In order to create a true team the leader needs to commit his or her time and resources to the projects of the team members. The player coach isn’t a model for successful teams, it’s for intra-murals. Often in ministry we are multi-taskers. The family ministry leader may also be the senior pastor, or the adult small group ministries leader, or the facility manager. This can create a tricky environment where our team senses the leader has their own agenda. In order for the team to connect they need to have a leader who will support their ideas, work hard for them, and appropriate necessary resources to accomplish the job @ hand. This requires creating an atmosphere of fair play where the items the team leader is responsible for don’t get all the attention or all the money. As the leader you have to leverage your influence and authority toward the accomplishment of each team members goals not just your own.
Weekly communication to all staff members.

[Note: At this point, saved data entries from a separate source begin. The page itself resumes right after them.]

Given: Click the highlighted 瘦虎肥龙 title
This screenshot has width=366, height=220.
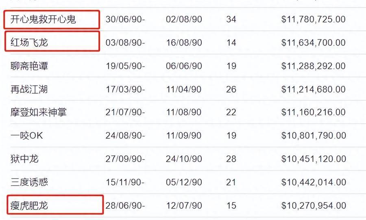Looking at the screenshot, I should coord(29,205).
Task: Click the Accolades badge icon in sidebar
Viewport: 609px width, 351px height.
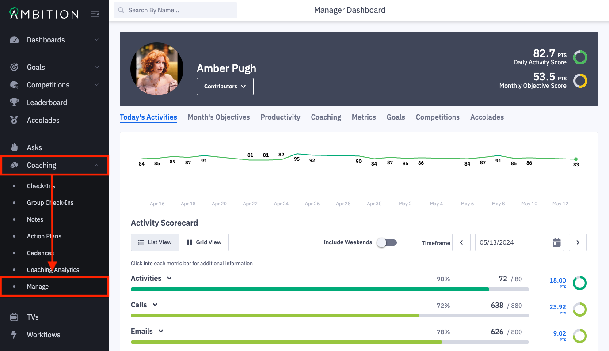Action: 15,120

I send out a newsletter @ the end of each week called the staff loop. It’s purpose is to encourage all our next+gen staff as well as keep the vision in front of them. It’s important the next+gen team leader is known to all the staff and connects many levels.
Pitfalls
Grafting a culture on to the existing norms and not altering the DNA
Fighting the equilibrium of silo organizations
Encouragement
Remember and respect the calling you have and the calling of your team members. As God works in the heart of your team they will come around to what God is doing in your church.
Resources
Seven Practices of Effective Ministry – Reggie Joiner & Andy Stanley
Next Generation Leadership – Andy Stanley
The Dip – Seth Godin
Tribes – Seth Godin
Leading Change – John Kotter
Gift based leadership – Tim Rath
Orbiting the giant hairball – Gordon Mackenzie
Manager Tools Podcast / Website
Great info. Enjoyed the presentation. Cleared up a lot of problems that I have observed but not understood how to describe.

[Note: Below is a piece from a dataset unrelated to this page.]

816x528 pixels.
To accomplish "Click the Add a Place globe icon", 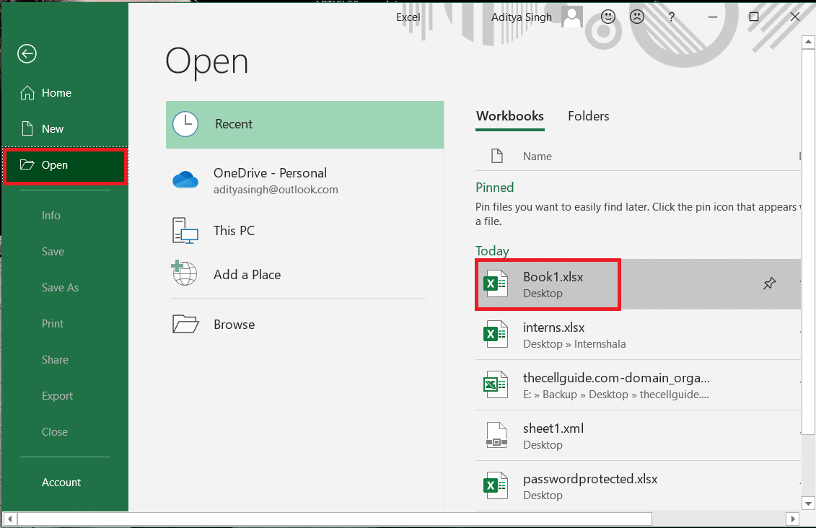I will coord(185,274).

Really, really enjoyed tour workshop! You spoke to where I’m at right now. Thanks!
That’s ‘your’ workshop!
Thanks for attending. Hope God continues to bless your ministry.
Thanks man, glad it helped! Hope to see you @ orange 2010!

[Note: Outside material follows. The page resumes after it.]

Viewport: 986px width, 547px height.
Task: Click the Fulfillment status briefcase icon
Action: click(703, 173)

Scott, after 17 years of Student Ministry I’ve been entrusted with leading a brand new Family Ministry. My first year has totally been a “hit and miss” adventure…. Your session was SO helpful for me(I’m sure my team will appreciate all I learned). I’m grateful that you shared your insights and experiences. Thanks man!
Great info. One of the key areas that I was looking for more input on as I looked forward to attending Orange.
Question for you…
What if your at a smaller church (400-500 people) and can’t only be the Family Pastor? I am the youth pastor and oversee the family ministry team. What practical suggestions do you have that I can do while still maintaining the previous oversight I have. My leadership will not allow me to stop being the youth pastor and hire a new youth pastor.
~Adam
Adam.Schultz@5milechurch.org
Matt, thanks for the kind words.
If you need any one to bounce ideas off of we are a constant work in progress.
Let me know how i can help!
Thanks Jim.
Let me know if there is anything else i can help with.
Great question.
If i was in your seat i would consider raising up a volunteer point person for each area you oversee, including youth ministry. You can divide your time up between those key volunteers and raise them up as leaders in your church. I think all family pastors have a natural leading toward one age range, mine is actually college. The key is even if you can’t change your schedule for now watch your words. When you meet with other areas of ministry let them know you have a vision for them.
Another idea… mix up the jobs between youth and children’s and have everyone put their time into each age area. If you can’t give up youth ministry you may be able to hand off elements to the family ministry team. Then when you gather each person has an investment in each area of ministry.